On Patience
November 3, 2019
THE PIOUS Job gives us the finest example of real patience and resignation to the will of God. He was a wealthy, respected, and at the same time god-fearing man in the land of Hus, he was father of seven sons and three daughters, and lived peacefully and happy. God wished to try him and permitted the devil to vent his whole rage upon him. Job was deprived of his children and all his property, and, finally, he was himself afflicted with the most painful disease of leprosy. But in the midst of all these dreadful misfortunes Job remained calm.
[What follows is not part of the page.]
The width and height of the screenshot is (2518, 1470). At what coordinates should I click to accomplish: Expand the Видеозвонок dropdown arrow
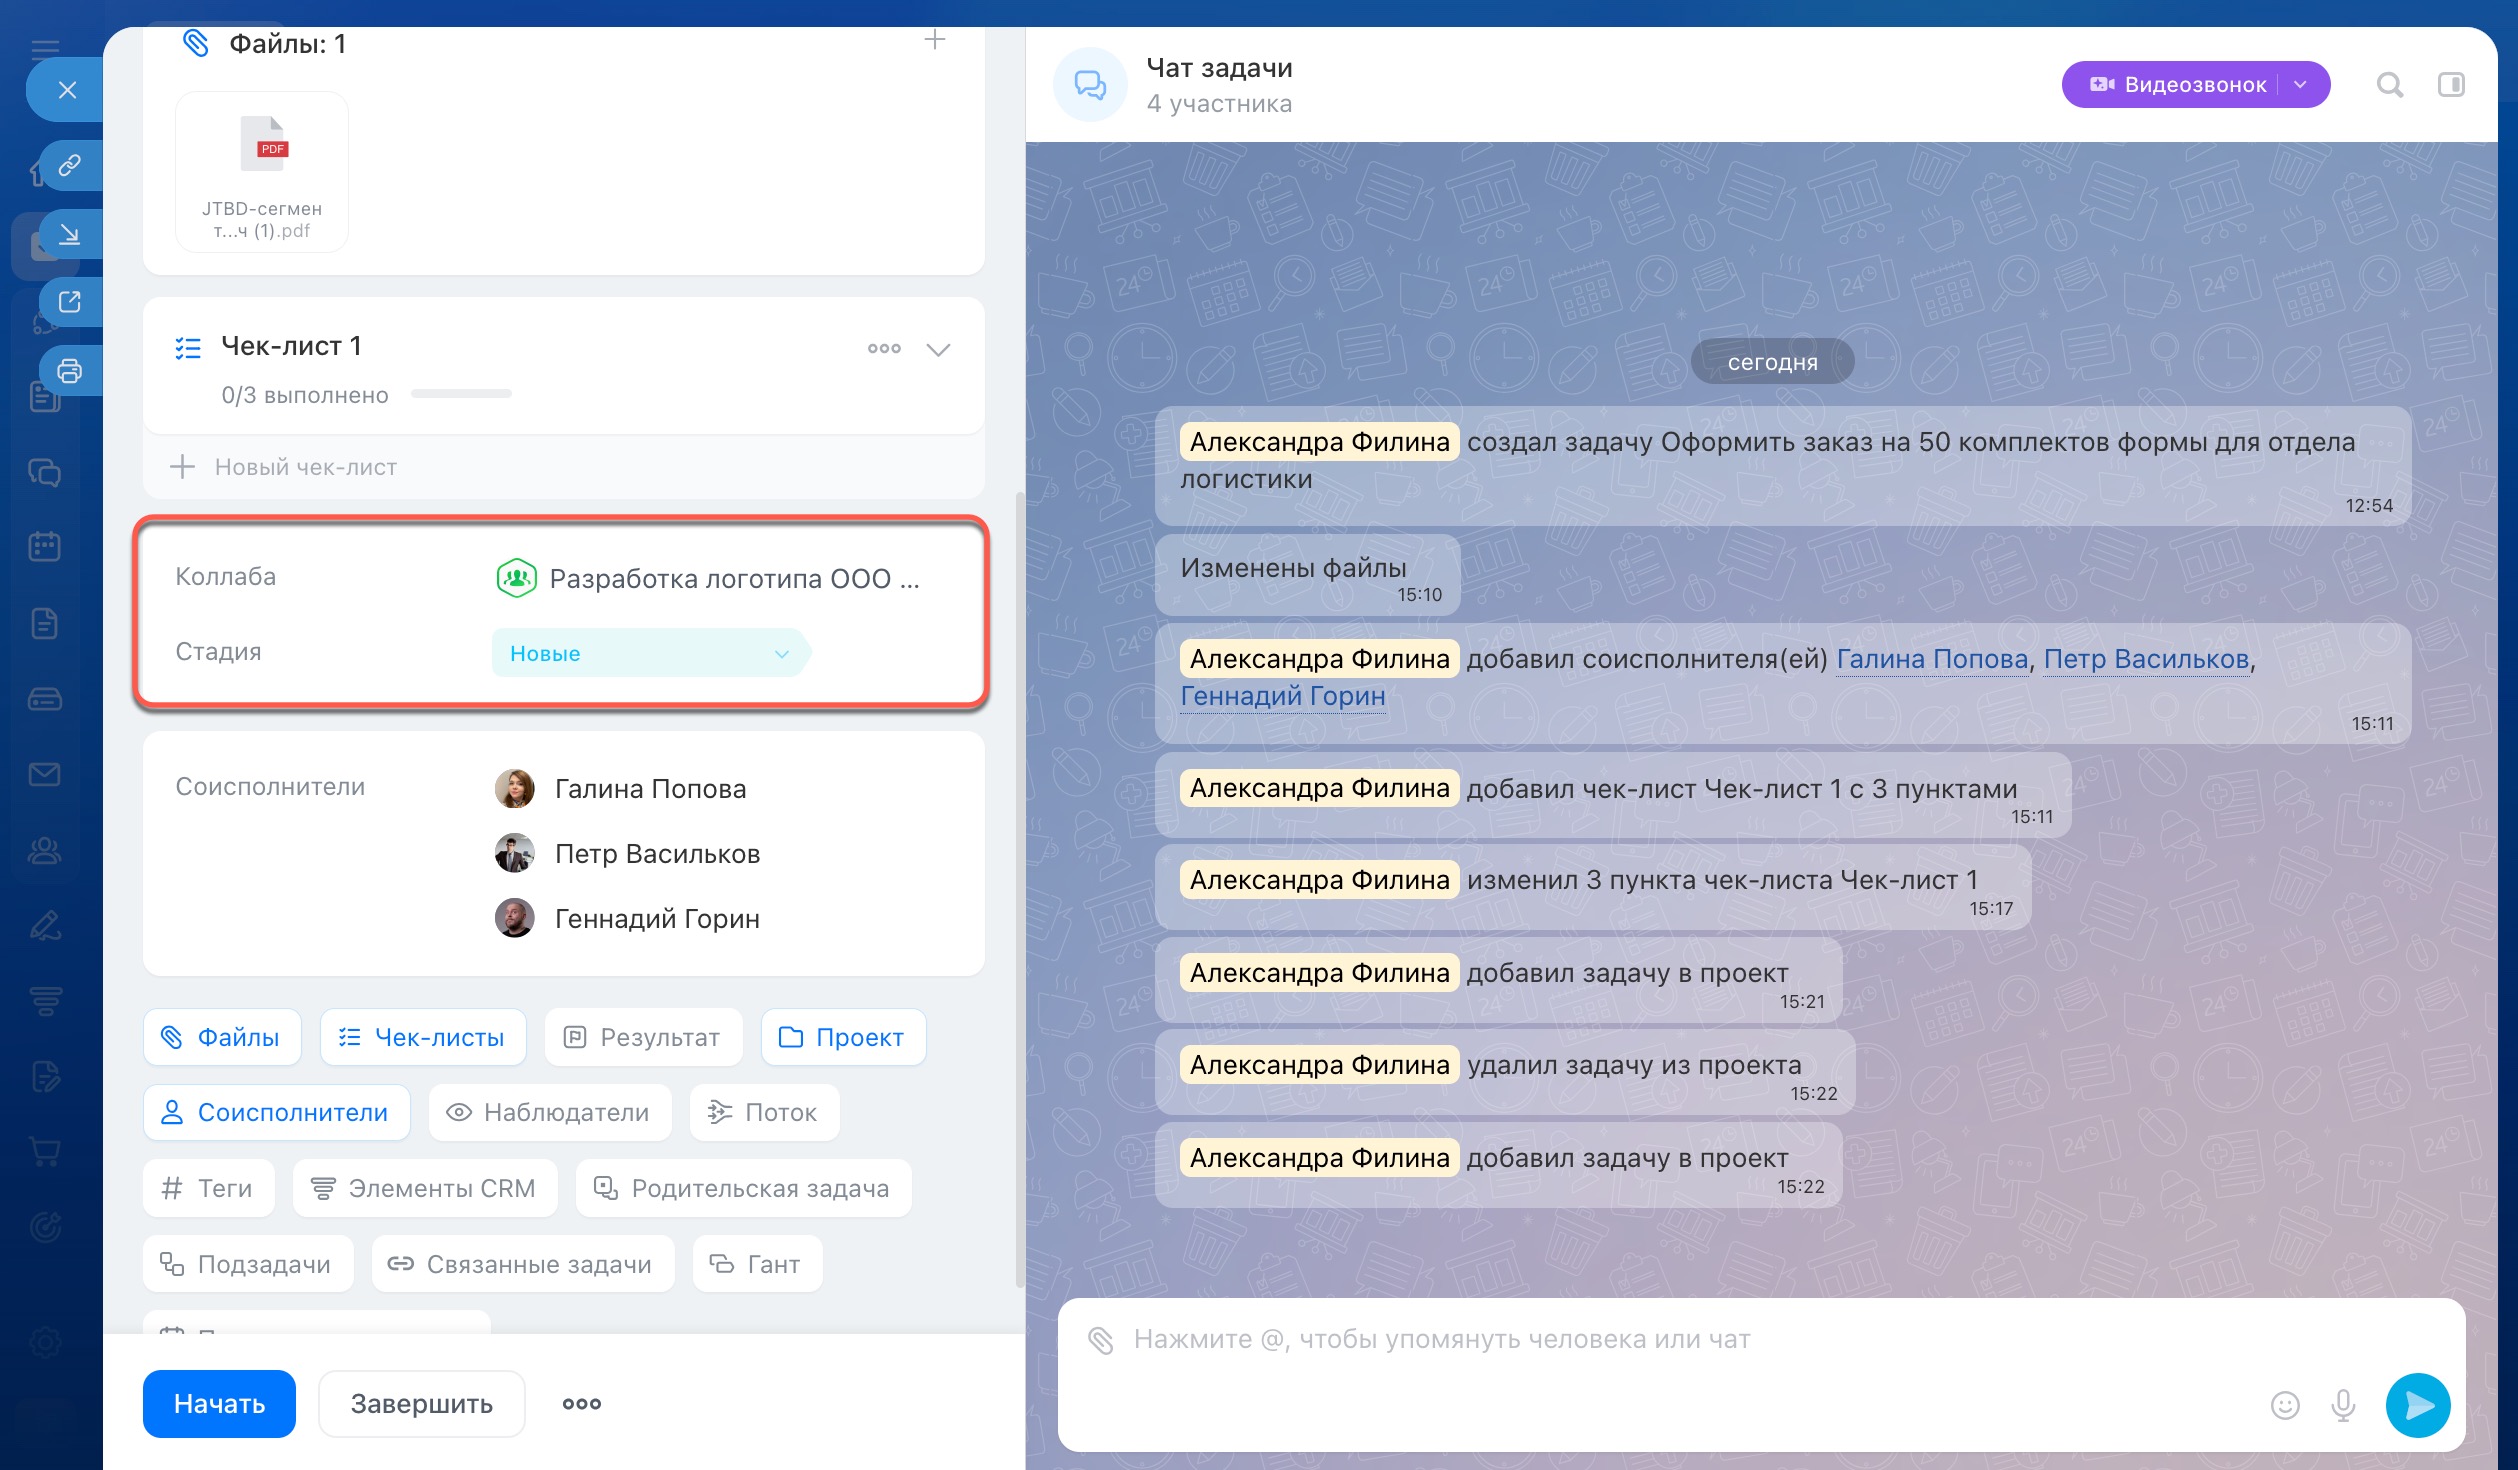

Naked, covered only with a few patches, he sits on a dunghill, a picture of misery, and yet no sound of murmuring comes from his lips, he does not curse, does not blaspheme God, but says resignedly: God hath given it, God hath taken it away, God can give it again; blessed be the name of the Lord. To all this misery was added the baseness of his own wife, who came and mocked him, and of three intimate friends, who instead of consoling him, judged him falsely and said, that his misery was just punishment from heaven. And still Job did not murmur against God’s wise dispensations; with unshaken patience he held out with confidence in God, and God did not forsake him. He rewarded him well for his fidelity and patience. For He made him well again and gave him greater wealth than he had before. See what patience can do, what reward is in store for it!